[llvm-dev] Byte-wide stores aren't coalesced if interspersed with other stores

Tue Sep 11 11:21:16 PDT 2018

Hi,

On 2018-09-11 11:16:25 -0400, Nirav Davé wrote:
> Andres:
> 
> FWIW, codegen will do the merge if you turn on global alias analysis for it
> "-combiner-global-alias-analysis". That said, we should be able to do this
> merging earlier.

Interesting.

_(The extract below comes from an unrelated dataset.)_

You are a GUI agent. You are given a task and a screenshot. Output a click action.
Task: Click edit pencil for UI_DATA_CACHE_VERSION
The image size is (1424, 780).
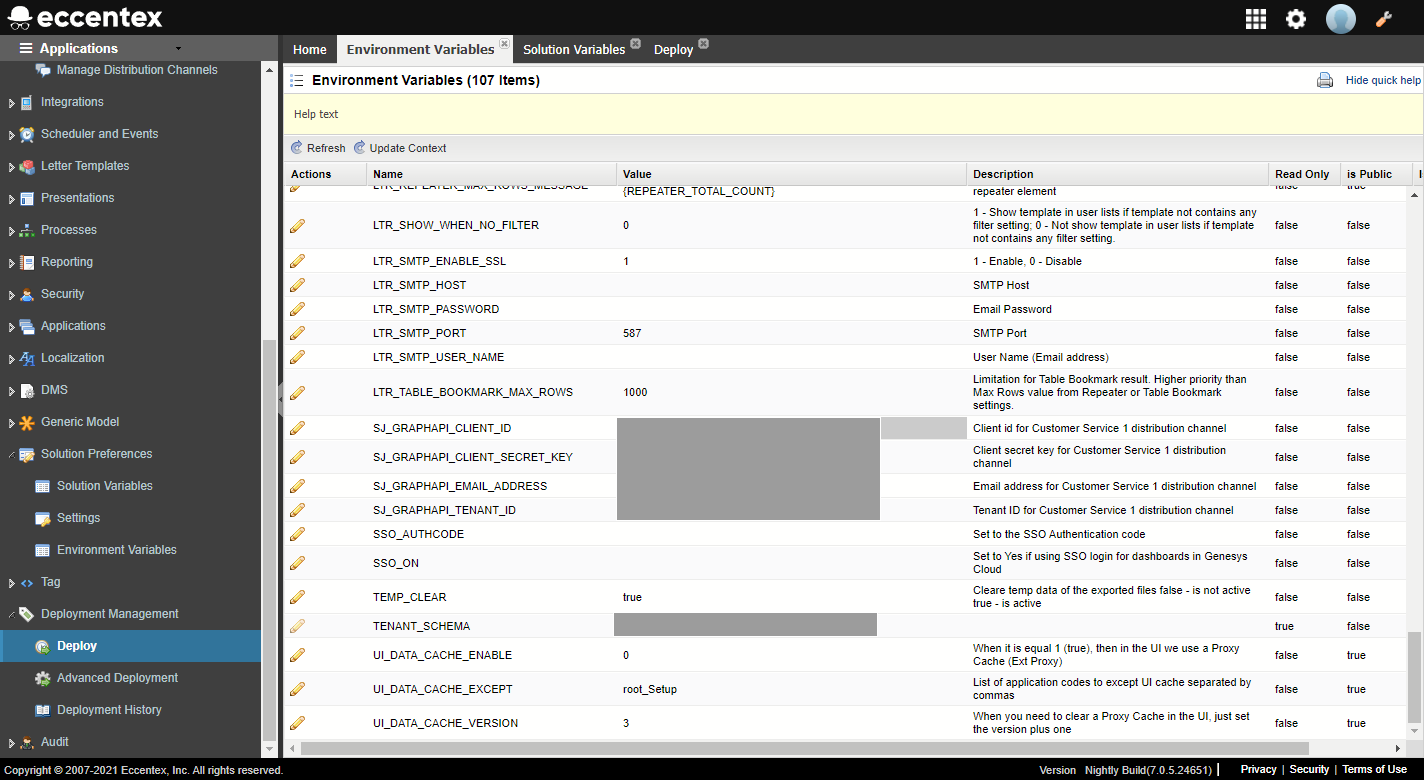pyautogui.click(x=297, y=723)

That does *something* for my real case, but certainly not
as much as I'd expected, or what I can get dse-partial-store-merging to
do if I emit some "superflous" earlier store (which encompass all the
previous stores) that allow it to its job.

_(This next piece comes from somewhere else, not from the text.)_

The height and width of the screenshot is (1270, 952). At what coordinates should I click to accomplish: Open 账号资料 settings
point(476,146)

In the case at hand, with a manual 64bit store (this is on a 64bit
target), llvm then combines 8 byte-wide stores into one.

Without -combiner-global-alias-analysis it generates:

        movb    $0, 1(%rdx)
        movl    4(%rsi,%rdi), %ebx
        movq    %rbx, 8(%rcx)
        movb    $0, 2(%rdx)
        movl    8(%rsi,%rdi), %ebx
        movq    %rbx, 16(%rcx)
        movb    $0, 3(%rdx)
        movl    12(%rsi,%rdi), %ebx
        movq    %rbx, 24(%rcx)
        movb    $0, 4(%rdx)
        movq    16(%rsi,%rdi), %rbx
        movq    %rbx, 32(%rcx)
        movb    $0, 5(%rdx)
        movq    24(%rsi,%rdi), %rbx
        movq    %rbx, 40(%rcx)
        movb    $0, 6(%rdx)
        movq    32(%rsi,%rdi), %rbx
        movq    %rbx, 48(%rcx)
        movb    $0, 7(%rdx)
        movq    40(%rsi,%rdi), %rsi

were (%rdi) is the array of 1 byte values, where I hope to get stores
combined, which is guaranteed to be 8byte aligned.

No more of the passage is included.